How to prove this differential equation? $$z=\frac{y}{f((x^2)+(y^2))}$$
$$\frac{1}{x}\frac{\partial z}{\partial x} + \frac{1}{y}\frac{\partial z}{\partial y}=\frac{z}{y^2}.$$
This looks obvious but spent already a lot of time on it. 
Any Hint or idea?
 A: The derivative of $z= \frac{y}{f(x,y)}$ with respect to x is $\frac{\partial z}{\partial x}= \frac{-y\frac{\partial f}{\partial x}}{f^2}$ and the derivative of $z= \frac{y}{f(x,y)}$ with respect to y is $\frac{\partial z}{\partial y}= \frac{f(x,y)- y\frac{\partial f}{\partial y}}{f^2}$.  
Further, since $f(x, y)= f(x^2+ y^2)$, $\frac{\partial f}{\partial x}= 2x f'$ and $\frac{\partial f}{\partial y}= 2y f'$ where f' is the derivative of f with respect to the single variable.

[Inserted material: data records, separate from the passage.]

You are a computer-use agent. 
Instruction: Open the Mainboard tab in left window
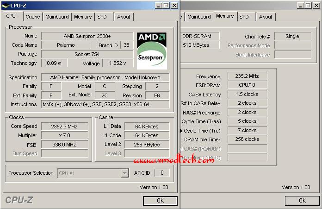pos(57,17)
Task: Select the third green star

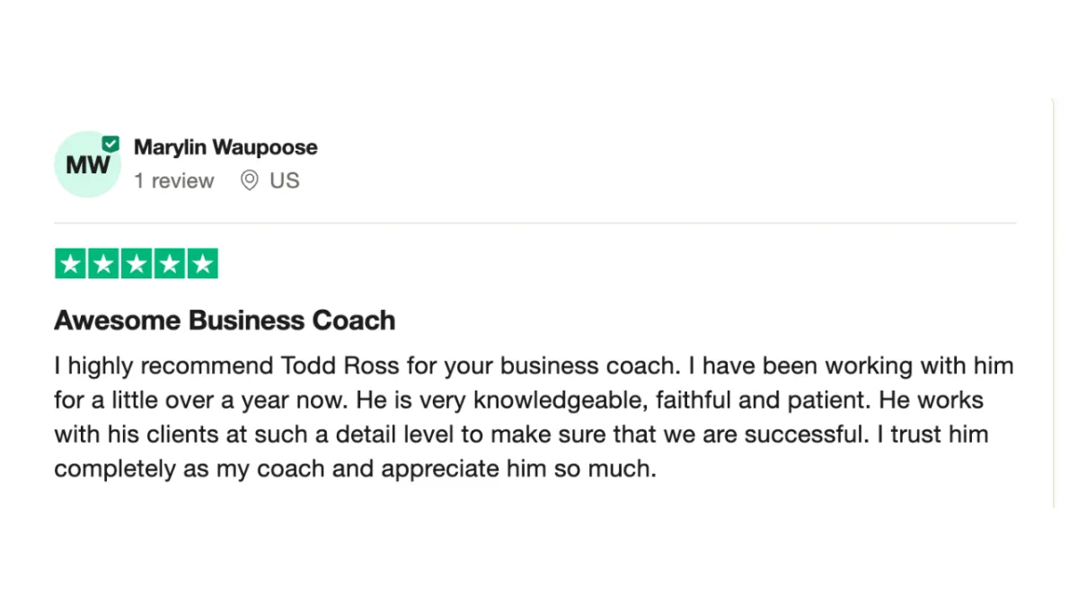Action: point(137,264)
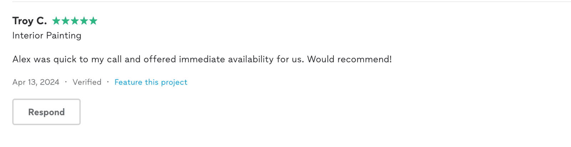This screenshot has width=571, height=147.
Task: Click the first green rating star
Action: (x=56, y=21)
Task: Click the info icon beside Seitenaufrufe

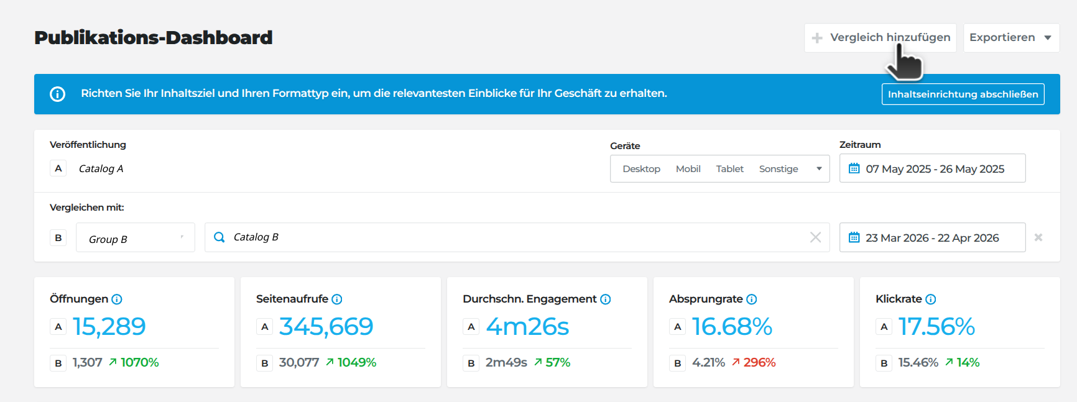Action: click(337, 299)
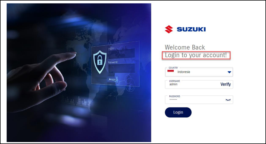Click the Indonesia flag icon
The image size is (266, 144).
pos(170,71)
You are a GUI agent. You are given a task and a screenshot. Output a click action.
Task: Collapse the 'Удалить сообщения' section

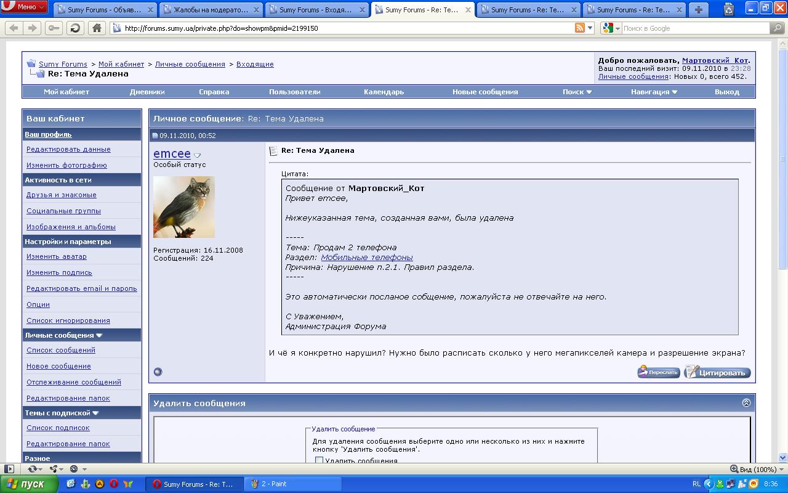746,402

A: $$\frac{1}{x}\frac{\partial z}{\partial x} + \frac{1}{y}\frac{\partial z}{\partial y}=\frac{z}{y^2}.$$
Note that $ f'=\frac {df}{d(x^2+y^2)}$ for simplicity
$$\frac{\partial f}{\partial x}=2xf' \,;\, \frac{\partial f}{\partial y}=2yf'$$
$$\frac{1}{x}\left (\frac{-2xyf'}{f^2}\right ) + \frac{1}{y}\frac{\partial z}{\partial y}=\frac{1}{fy}.$$
$$\frac{1}{x}\left (\frac{-2xyf'}{f^2}\right ) + \frac{1}{y}\left(\frac{f-yf'2y}{f^2}\right)=\frac{1}{fy}.$$
$$\frac{1}{x}\left (\frac{-2xyf'}{f^2}\right ) + \frac{1}{y}\left(\frac{-yf'2y}{f^2}\right)=0$$
$$-\left (\frac{2yf'}{f^2}\right ) + \left(\frac{-2yf'}{f^2}\right)=0$$
Are you sure it's $f(x^2+y^2)$ and not $f(x^2-y^2)$ ???